My problem is, that that's exactly what I want to be- a lawyer or a doctor. If so, I might not have time to work on writing. Any suggestions?
carpelibris says:
I know of at least a couple of authors who are lawyers, and a couple more who are doctors. (Pediatricians, specifically.) Their lives sound pretty hectic, but it can be done.
Kenzi Anne says:
I have a question, too! So I've heard authors say that when writing, you shouldn't "second-guess" yourself in your writing, make excuses for something you've invented, and you don't need to explain WHY every single little thing happens, because the reader takes the author's word as law (unless something is just too ridiculous and inconsistent). Unfortunately, my problem is that I don't know where to stop asking why. Why did this happen? Why does this minor character do that? Why does this person have this trait? And I'm not sure when the "backstory" details I throw in are useful, or just clogging up the story. When do I just need to tell my reader a fact and expect them to not question it, and when ought I to explain things in deeper detail? Any suggestions are welcome 🙂
writeforfun says:
I have that problem, too.
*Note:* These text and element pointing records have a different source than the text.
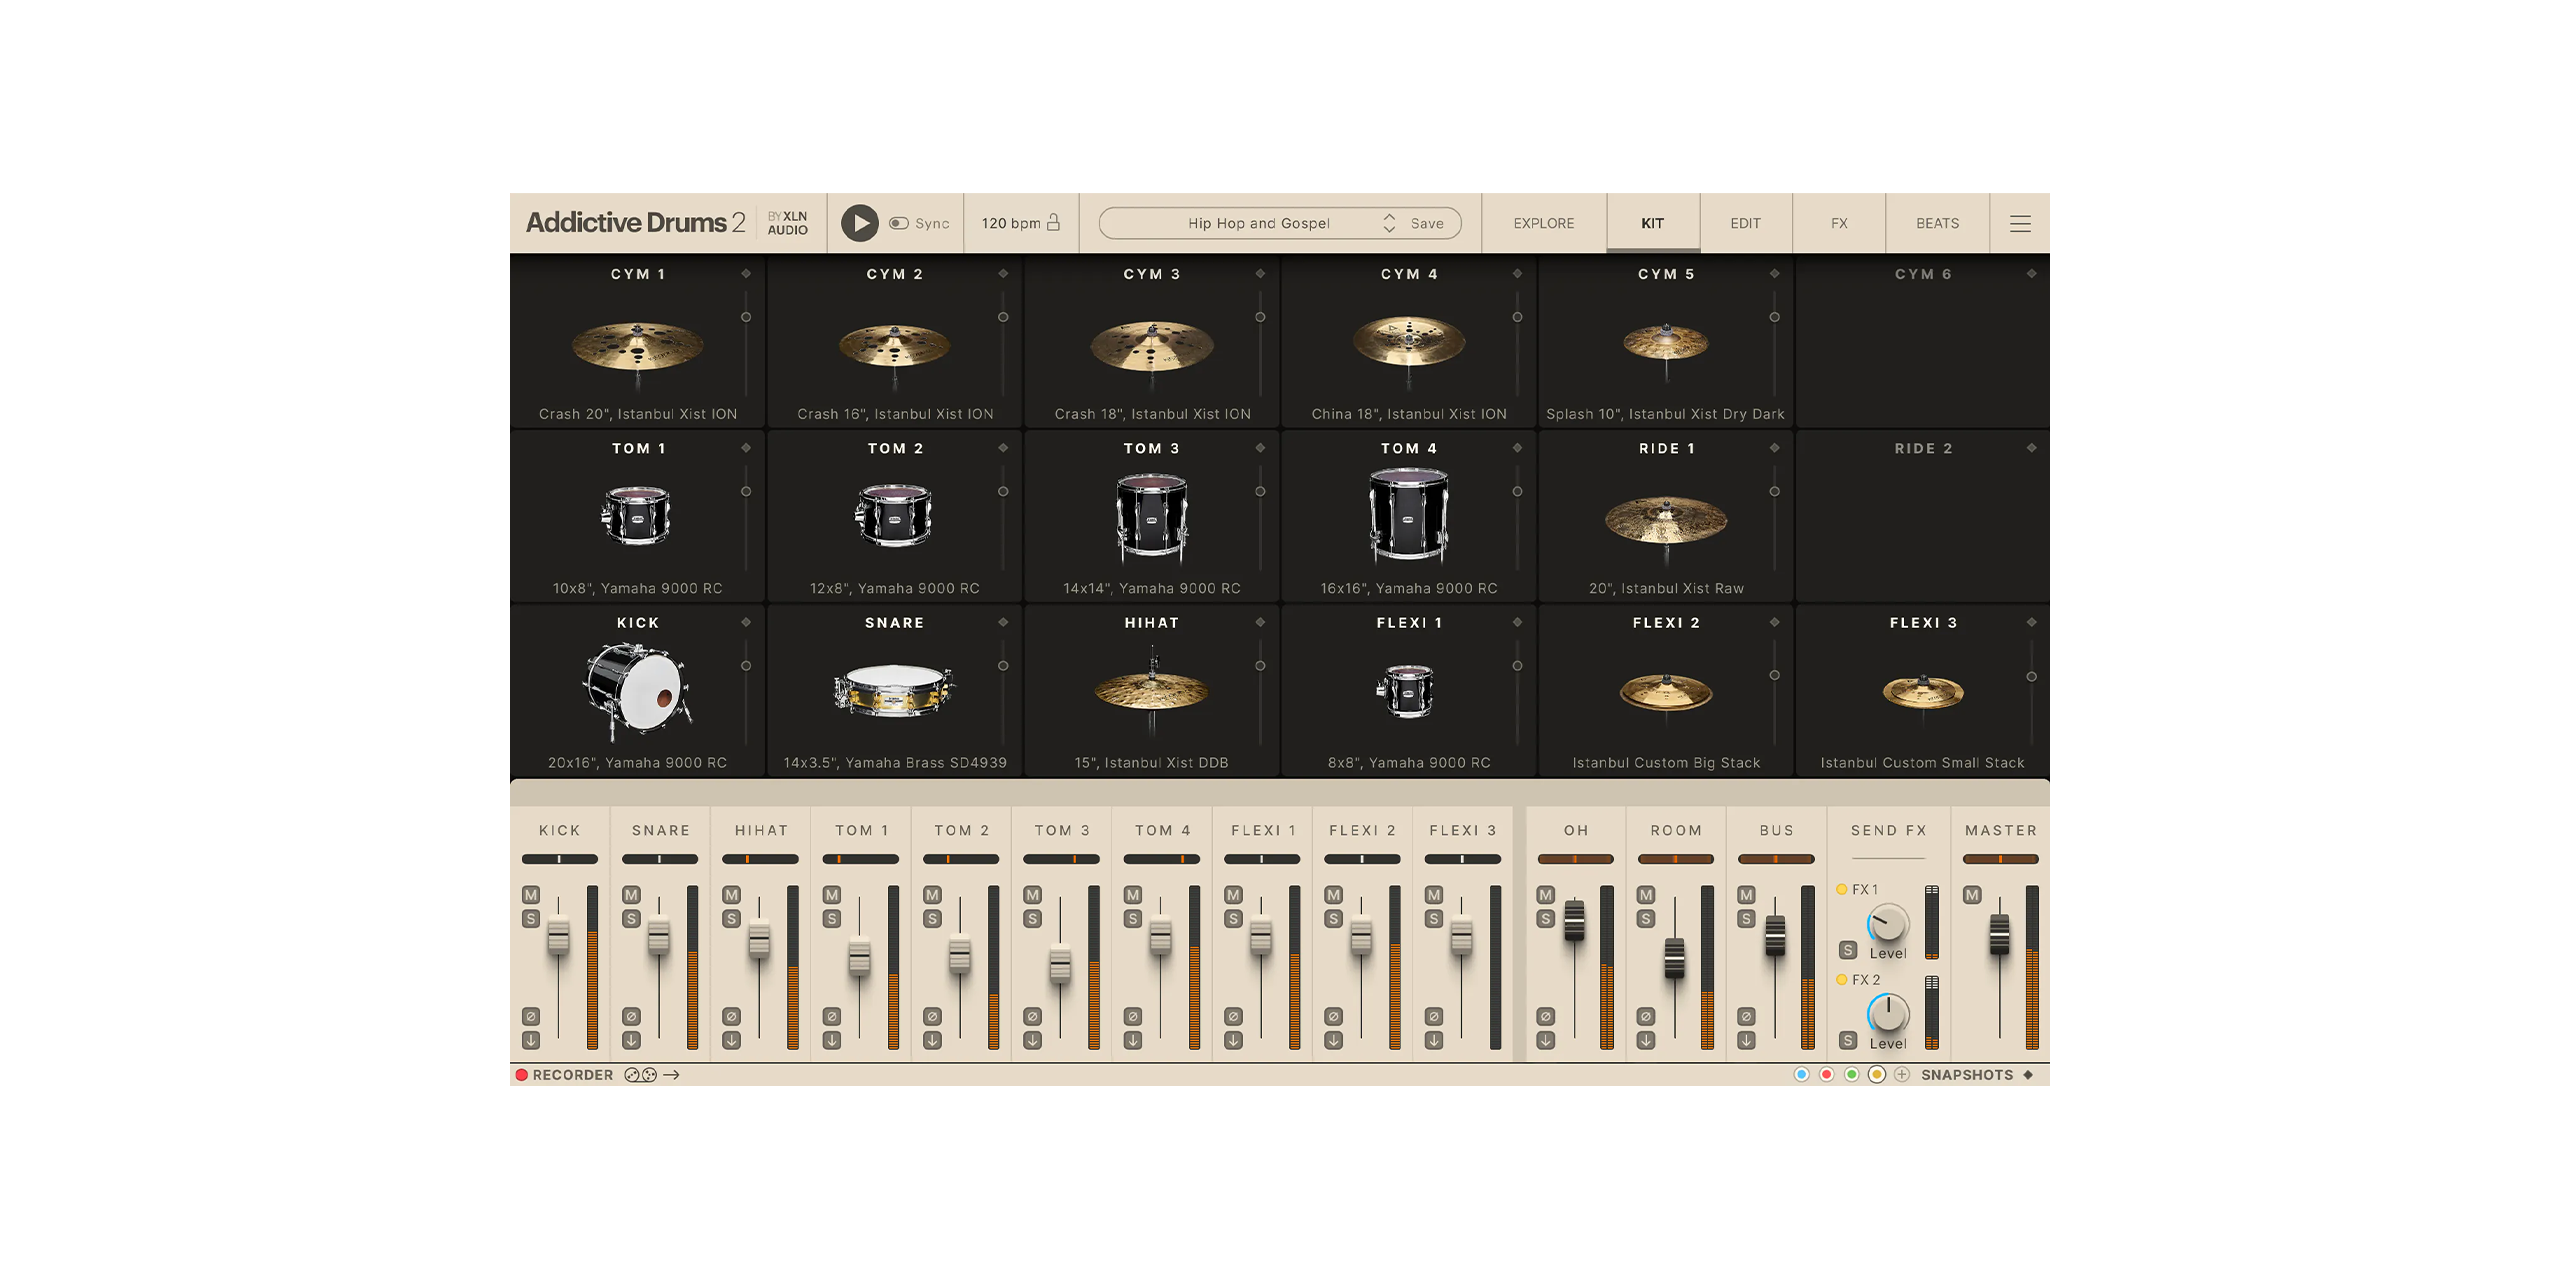Open the CYM 1 slot diamond menu

[x=746, y=274]
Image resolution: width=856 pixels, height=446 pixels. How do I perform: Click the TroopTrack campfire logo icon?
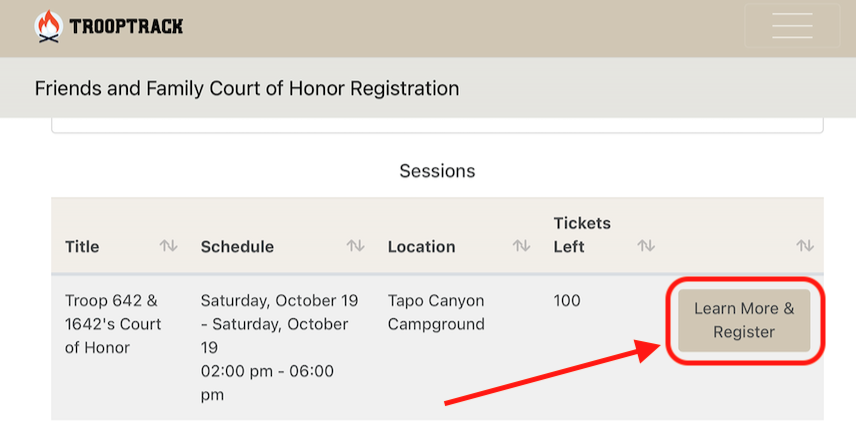[x=48, y=26]
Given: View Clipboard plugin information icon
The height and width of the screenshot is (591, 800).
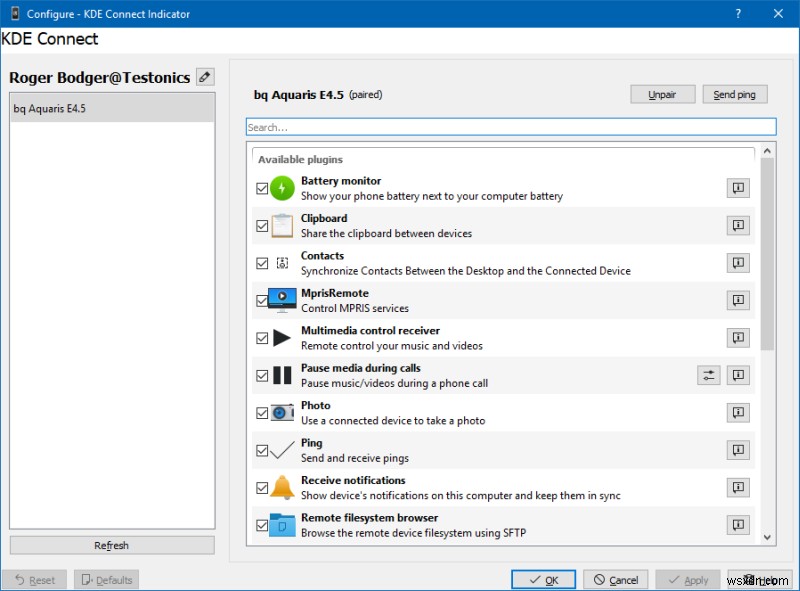Looking at the screenshot, I should coord(738,226).
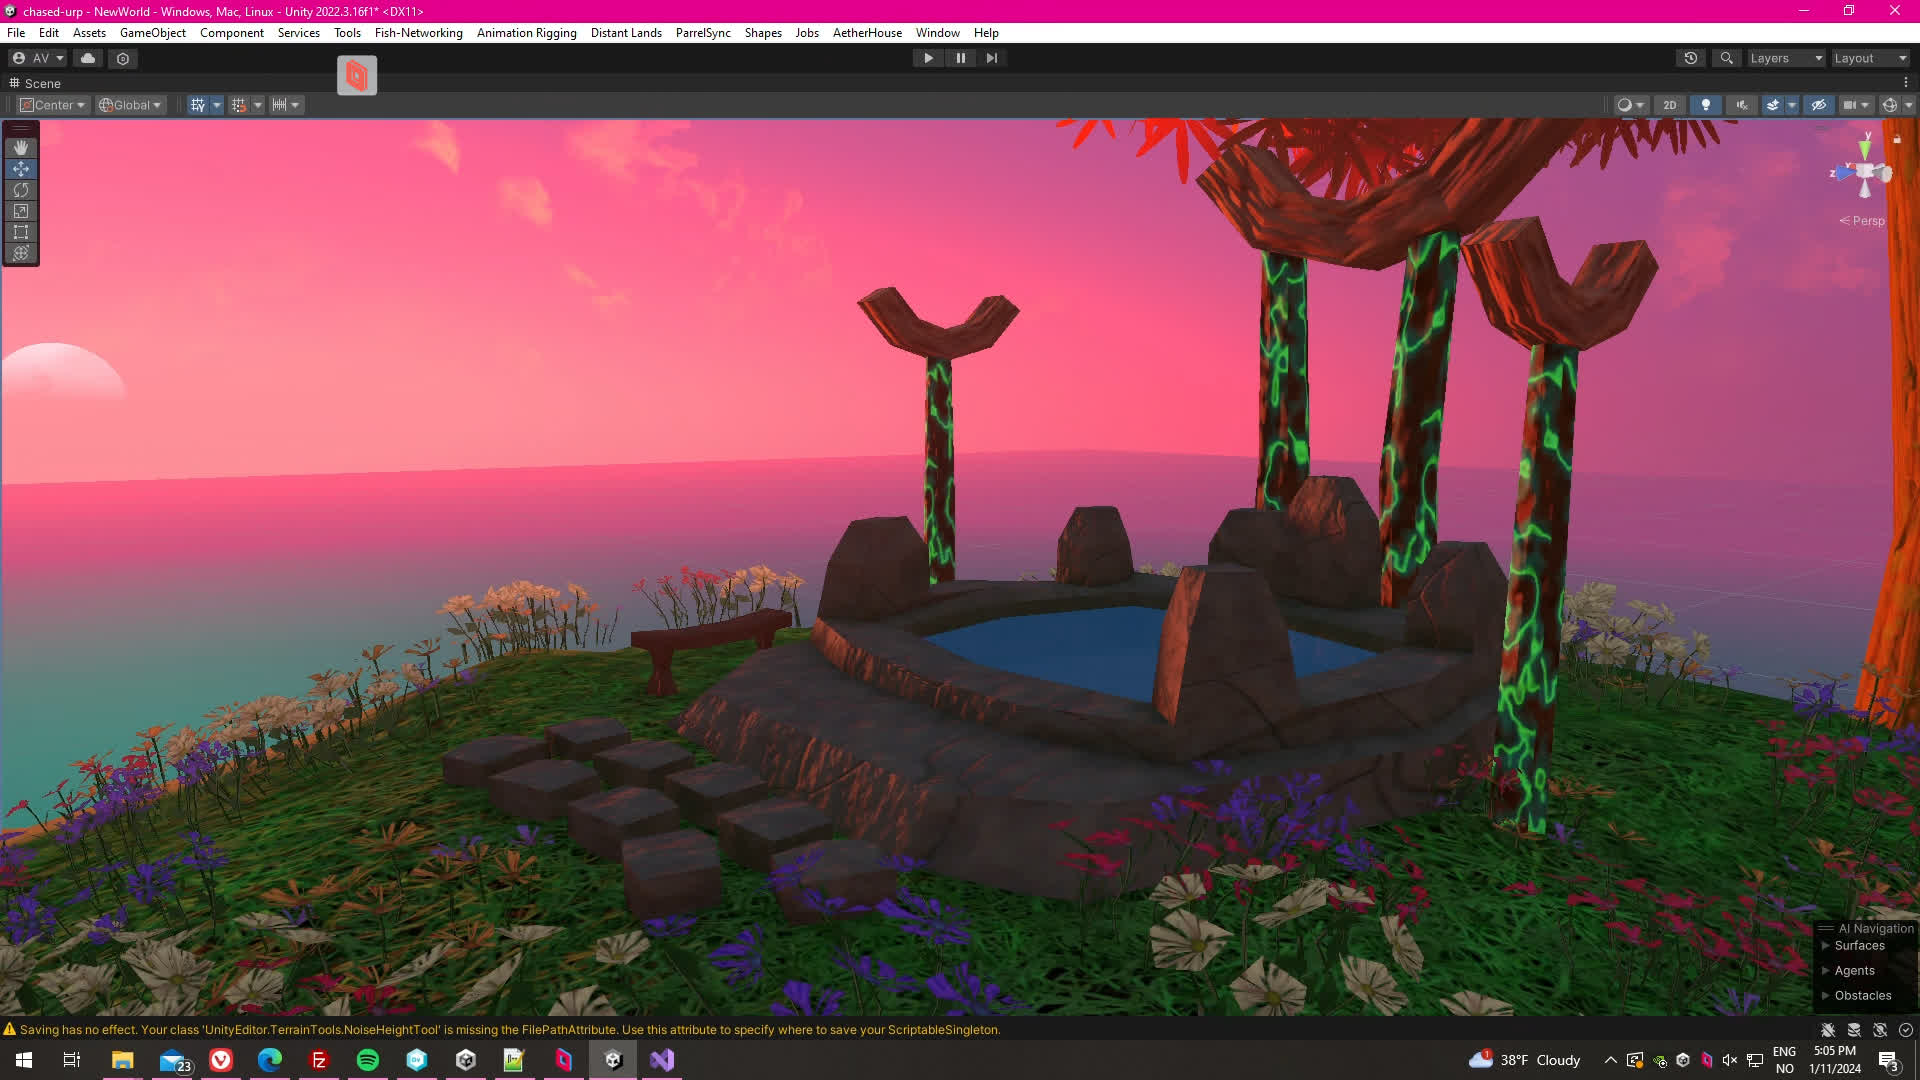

I have noticed that when I go so far explaining something that I realize I've forgotten about the important thing is supposed to be happening, that is usually the point at which the readers begin to say "That's enough – we don't really need to know that!" The rule I try to follow is that, if it distracts from the actual story, there's probably too much detail. Notice that I said I try to follow it – I didn't say I ALWAYS manage to follow it! Nobody's perfect:) I hope others weigh in, too, though, because I do still struggle with the area. I feel your pain, Kenzi!
Kenzi Anne says:
Also, pertaining to career options, I'm studying right now to be an editor, even though I'm aspiring to be a writer. I liked this career option the best because it still allowed me to be around and doing the things that I love–writing and grammar! So you don't necessarily need to be an author to do and be around writing; you can always choose a job that is closely related, like editing or teaching creative writing, for some examples. Hope this helped anybody at all 🙂
Katharine Swan says:
I have been a lurker on your blog for quite some time, but this post brings up an issue I feel strongly about, so I thought I would finally speak up.
When I was in high school, a writer was all I wanted to be. I was highly discouraged by some very well-meaning adults in my life, but once that was off the table, I didn't know what I wanted to do or be anymore. I think that has a great deal with why it took me a break of four years to go to college after graduation.
When I finally went to college, it was with very noble ideas of doing something "useful." Nevertheless I gravitated toward English classes and that ended up being my major anyway. I also started writing again around this time. It took me quite a few years of feeling lost, but I came full circle, right back to what I'd always wanted to do.
I did ultimately do what Ms. Levine suggests, by the way, and got a related job as a technical writer. A year later (and with the help of a very supportive husband) I started freelancing full time, primarily as an Internet marketing copywriter.
The downside of a related job — and yes, there is a downside — is that you can get very burned out and not want to spend your spare time working on fiction after you have been writing for other people all day long. Now I work part-time as a nanny, and spend the rest of my time on a combination of freelancing and fiction. It keeps me quite busy but I don't feel burned out anymore. Nothing published yet, but some good stuff in the works.
I suppose the advice I'm trying to give is to do what feels right to you. Don't let well-meaning adults derail your dreams, but keep in mind that you don't have to be just one thing. Most of us are many things; writing is just one part of it.
gailcarsonlevine says:
Welcome to the blog! Thanks for the thoughtful comments!